Honestly, this was my thinking too before I started working on one! I, like
you, work primarily on web applications and I had never really worked on
"lower level" projects. I have always wanted to build a text-editor, though I
thought it was much too big a task and didn't know where to even start.

Because of my background in web programming, I was most comfortable with
Python and JavaScript. There were a couple of popular editors out there built
with JS, (mainly brackets [0]) so I decided to try read through their source
code. This helped a lot. Reading source code that I understood, or atleast
could make a guess at understanding. I did some research into how brackets was
built and found this sort-of useful architecture video [1].

Then, I heard about the Go language, and by accident came across a project
called Vigo[0] which is a Vi clone written in Go. The codebase was pretty
small, and I was able to easily implement a command for the editor and
contribute it. From there I just spent as much time as I could in reading
source code of different editors, and comparing them to eachother. Asking
myself questions like "How does Vim handle buffers compared to Emacs?" \- I
have no idea, so I'd go look it up. It could take weeks to get an answer, and
sometimes I couldn't figure it out. But I defintely learned _Something_ in
doing the research!

I also did some reading from the authors of popular editors like Stallman
(Emacs)[3] and Pike (Acme)[4]

When I started building one of my own, I still didn't really (And still dont!)
::::::::::
=== WORK INSTRUCTIONS ===
**a.** In the forum post about learning to build a text editor, condense the paragraph beginning "Because of my background in web programming" into a short bulleted list that keeps its main facts.
**b.** Extend the forum post about learning to build a text editor, picking up after its final sentence.

=== RECORDED INFORMATION ===
::::::::::
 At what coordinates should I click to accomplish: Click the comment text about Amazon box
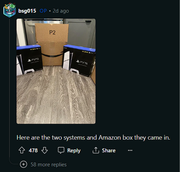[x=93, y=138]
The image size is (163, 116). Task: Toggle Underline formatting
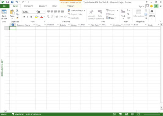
::::::::::
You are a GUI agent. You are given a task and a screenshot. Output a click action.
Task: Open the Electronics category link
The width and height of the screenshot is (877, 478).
::::::::::
=== RESPONSES FOR EACH TASK ===
**a.**
- With a web programming background, I was most comfortable with Python and JavaScript.
- I read the source code of popular JavaScript editors, mainly Brackets, which helped a lot because I could understand it or at least make a guess.
- Researching how Brackets was built led me to a somewhat useful architecture video.

**b.**
know what I was doing. If you look at the early commits of the project you'll
see me totally rewriting pieces over and over until as I figured out better
ways of doing it.

I wish I could point you to a single resource that helped me, but it was
really a bunch of things that I did over time that helped me. I still don't
know much about editors, and I'm sure there's people who can do a much better
job than me, but I'm having fun doing it! And I think thats the most important
part. Have fun in researching editors (or whatever you decide to build). If
you're interested in it, it makes even the most boring and difficult ideas fun
to work with. Feel free to reach out to me too if you need help, I'm happy to
share what I've learned so far!

sidenote: I didn't know Rust before I started writing Iota, which made things
even more interesting ;)

[0]: [https://github.com/adobe/brackets](https://github.com/adobe/brackets)
[1]:
[https://www.youtube.com/watch?v=xm9kSWZyawg](https://www.youtube.com/watch?v=xm9kSWZyawg)
[2]: [https://github.com/kisielk/vigo](https://github.com/kisielk/vigo) [3]:
[https://www.gnu.org/software/emacs/emacs-
paper.html](https://www.gnu.org/software/emacs/emacs-paper.html) [4]:
[http://plan9.bell-labs.com/sys/doc/acme/acme.html](http://plan9.bell-
labs.com/sys/doc/acme/acme.html)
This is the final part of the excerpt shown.